Selling Hopes

Whenever we see an advertisement, the first thought comes to our mind is whether it has any truth. Even a celebrity featuring in it hardly carries any weight, as we all know that a celebrity comes, takes his or her money and goes away, leaving us bewildered what to do.

The superstar Amitabh Bachchan for example, advertises for ornaments and then for pledging the same ornaments to get a loan. But more dangerous are endorsements by celebrities on edible items, medicines, cosmetics and financial matters, which may land us in real troubles, if they are really misleading.

From my childhood, I have seen people (now males also) using variants of whitening creams like Fair & Lovely and Glow & Lovely, but they are using only, irrespective of their efficacy, hoping against the hope.

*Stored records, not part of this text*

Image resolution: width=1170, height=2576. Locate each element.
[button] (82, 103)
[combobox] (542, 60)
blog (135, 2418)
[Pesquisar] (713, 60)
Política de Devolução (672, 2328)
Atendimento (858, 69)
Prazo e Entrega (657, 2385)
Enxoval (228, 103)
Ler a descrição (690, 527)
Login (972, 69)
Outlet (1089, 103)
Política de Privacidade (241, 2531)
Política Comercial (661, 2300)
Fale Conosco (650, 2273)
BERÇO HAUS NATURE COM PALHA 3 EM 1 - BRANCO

Yes, HOPE, these advertisements don’t sell various products, they sell only one product, i.e. hope, by playing with emotions.

I think making false hopes should be penalised, whether it is an advertiser selling his products, or a politician making promises for winning election. They should be held accountable, if their claims go awry.

In this context, I like Swami Ramdev, who himself advertises for his Patanjali products. If something goes wrong, he is directly blamed, but it can’t be done in case of celebrities, who are selling various products without any authenticity.

It is high time to frame a policy, whereby the CEO or the promoter of the company manufacturing products should be made to advertise their own products. This will not help identify the key person making claims, but also save costs on advertising.

The cost of advertisement includes payment to the company designing ads, celebrity, as also to print, electronic or digital media, where ads are inserted. The overall cost is phenomenal.

No doubt, an ad is the best way to communicate to the customers, but it makes the product costlier and sometimes unaffordable, without any assurance to consumers.

It’s high time the government clamped down on advertisers and celebrities who made false claims to protect the interests of the gullible consumers.

–Kaushal Kishore


  1. The reason I don’t watch adverts is very well described in your post. I despise in particular adverts offering the loans, as they add to the misery of those in need. I don’t know if any government could stop altogether this practice as it is a part of the democratic system. I think, teaching people to ignore the adverts could be one of the solutions to the menace of adverts.

    Thank you.


    Liked by 2 people

    1. I agree in toto, Joanna. Regulation is one thing, but consumers should be aware of their rights also as provided under Consumer Protection Act. Thank you for your reflections.

      Liked by 1 person

  2. I cannot watch advertisements on TV! We usually press the mute button or I leave the room! The unfortunate thing is that the TV companies earn huge amounts of money from the advertisers and of course that pays for the programmes and the presenters, so it becomes a vicious circle! Here in the UK, we have the BBC with no commercial advertisements and they are supposedly a public service, which is funded by a licence fee. Unfortunately, these days they have lost their way and give the impression that they know best for everyone!

    Liked by 1 person

    1. It’s not different here, Ashley. The same vicious circle operates. And official tv channel, Doordarshan has no quality programme to watch. But private channels consume around 25 to 30% of airtime for ads with countless commercial breaks, which is really irritating. Thank you for sharing your experience!

      Liked by 1 person

  3. A few minutes before, I was discussing with one of my blogger friend about Schizophrenia and other mental issues her son is facing.

    I told her that Imagination grows “hope” inside a person. I gave her an example of art/drawing. Everyone draws whether he is an artist or not. A person with mental trauma should provide an open, calming and healthy environmental. Give him a pencil and paper. When he starts drawing anything, he is expressing his thoughts and situation. We should guide him to draw a positive aspect of what he thinks.

    In this way, within a few weeks or months, he will use his creativity to draw something positive. With time his creativity increases and he can able to see life in a positive, artistic and happy way.

    I don’t know KK, it works or not. But it may give us some dissent results.

    Liked by 1 person

    1. I think you mean decent, and not dissent, in the last line. Coming to the point you discussed, it may not be appropriate for me to suggest anything for the child, as schizophrenia is a serious disease, and only an expert can give proper advice. I don’t know what is his doctor’s prescription and how he thinks so. I have seen such cases. I can only empathise. I can’t advise, if I have no conviction, that too on such a serious issue.

      Liked by 1 person

  4. Really interesting thoughts here!! I like it a lot. I was lucky, grew up with parents who for a long time refused to have a TV, then when we did, insisting on muting the ads when they came on. But not everyone has this kind of luck. I think your ideas make sense!

    Liked by 2 people

    1. Earlier there was only one official channel that had nothing much, and when we have a lot of channels, it becomes difficult to choose what to watch. Thank you, Lia, for resonating with the views.